VForce: An environment for portable applications on high performance systems with accelerators

  • Authors:
  • Nicholas Moore;Miriam Leeser;Laurie Smith King

  • Affiliations:
  • Department of Electrical and Computer Engineering, Northeastern University, 02115 Boston, MA, United States;Department of Electrical and Computer Engineering, Northeastern University, 02115 Boston, MA, United States;Department of Mathematics and Computer Science, College of the Holy Cross, Worcester, MA, United States

  • Venue:
  • Journal of Parallel and Distributed Computing
  • Year:
  • 2012

Quantified Score

Hi-index 0.00

Visualization

Abstract

Special Purpose Processors (SPPs), including Field Programmable Gate Arrays (FPGAs) and Graphics Processing Units (GPUs), are increasingly being used to accelerate scientific applications.
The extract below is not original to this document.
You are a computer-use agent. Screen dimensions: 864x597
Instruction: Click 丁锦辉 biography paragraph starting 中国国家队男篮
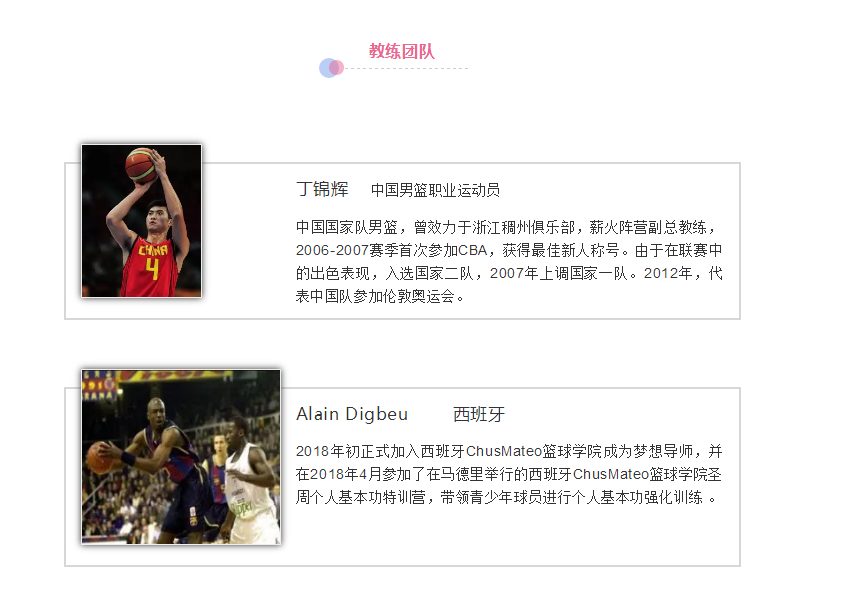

VForce aims to aid application programmers in using such accelerators with minimal changes in user code. VForce is an extensible middleware framework that enables VSIPL++ (the Vector Signal Image Processing Library extension) programs to transparently use Special Purpose Processors (SPPs) while maintaining portability across platforms with and without SPP hardware. The framework is designed to maintain a VSIPL++-like environment and hide hardware-specific details from the application programmer while preserving performance and productivity. VForce focuses on the interface between application code and accelerator code. The same application code can run in software on a general purpose processor or take advantage of SPPs if they are available. VForce is unique in that it supports calls to both FPGAs and GPUs while requiring no changes in user code. Results on systems with NVIDIA Tesla GPUs and Xilinx FPGAs are presented. This paper describes VForce, illustrates its support for portability, and discusses lessons learned for providing support for different hardware configurations at run time. Key considerations involve global knowledge about the relationship between processing steps for defining application mapping, memory allocation, and task parallelism.